Afin de comprendre les causes de ces disparités, les chercheurs ont examiné plusieurs facteurs. Ils ont notamment vérifié si l’âge, le fait de prendre une sabbatique locale ou à l’international, le nombre d’enfants ou d’adultes à charge, les congés ou les interruptions de carrière et leur durée avaient des impacts sur le salaire.

« Lorsqu’on compare le salaire global selon les sexes en regardant chacun des indicateurs l’un après l’autre, on remarque rapidement que les femmes y perdent au change. En revanche, si on prend tous ces facteurs en considération en même temps, on peut voir l’effet d’un facteur sur le salaire quand tous les autres facteurs sont égaux », précise la chercheuse. Ainsi, en tenant compte de toutes les variables dans une analyse par régression, pour « la plupart des facteurs, on ne trouve pas de différences considérables entre les hommes et les femmes, lorsqu’on contrôle pour tous les autres effets possibles », dit Mme Beaudry. Cela exclut toutefois les primes au marché et les honoraires de consultation, nuance-t-elle.

Des solutions

Afin d’atténuer les écarts de salaire entre les sexes, des établissements ont mis sur pied certaines initiatives. Mme Beaudry mentionne le cas de l’Université Laval, à Québec, qui a instauré une mesure liée aux congés de maternité il y a plusieurs années. « Lorsqu’une femme revient de son congé de maternité et demande une promotion, celle-ci lui est accordée rétroactivement. Elle ne perd donc pas d’années en matière de salaire. Ils étaient précurseurs », dit-elle. Elle ajoute que Polytechnique Montréal s’est dotée d’une politique similaire il y a quelques années. « L’idée est de ne pas pénaliser les femmes pour leur congé de maternité », dit-elle.

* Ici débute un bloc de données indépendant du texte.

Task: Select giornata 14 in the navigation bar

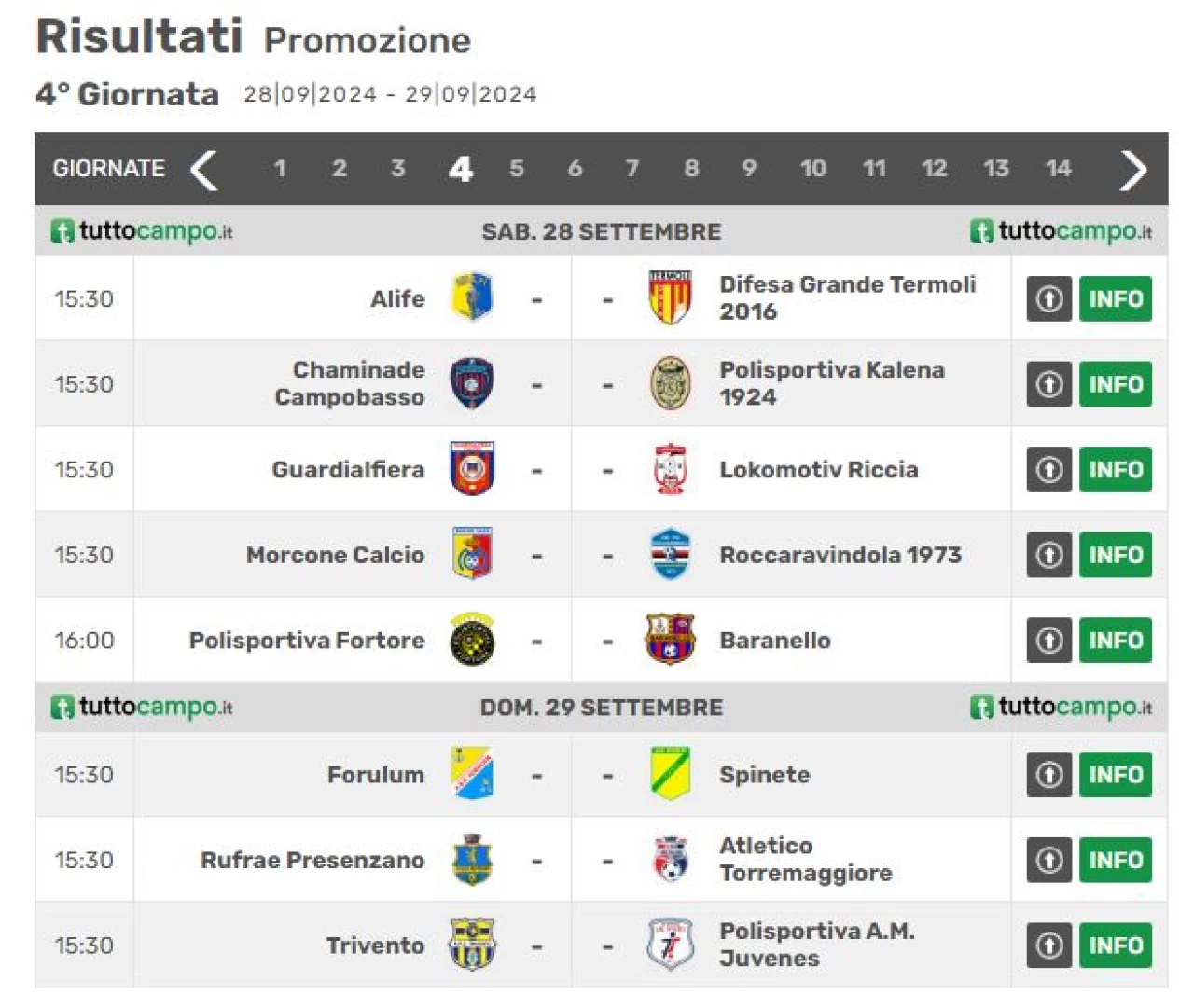Action: pos(1058,169)
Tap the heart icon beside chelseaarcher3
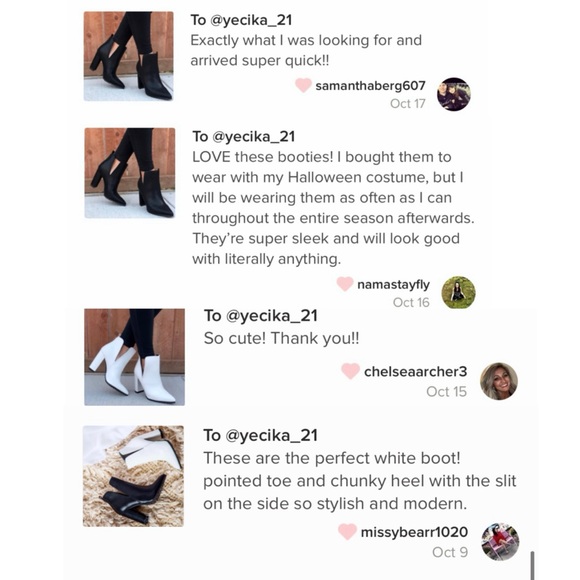Viewport: 580px width, 580px height. pyautogui.click(x=350, y=371)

Mme Beaudry estime qu’il serait également possible de diminuer les disparités liées aux primes de marché en les intégrant dans les conventions collectives des universités. « Des fois, cette prime est incorporée au salaire. Et quand il y a des augmentations de salaire en pourcentage, cette prime reste toute ta vie. Sur une carrière de 35 ans, ça fait toute une différence », illustre-t-elle. D’autres établissements suppriment, au contraire, cette prime graduellement au fil des ans.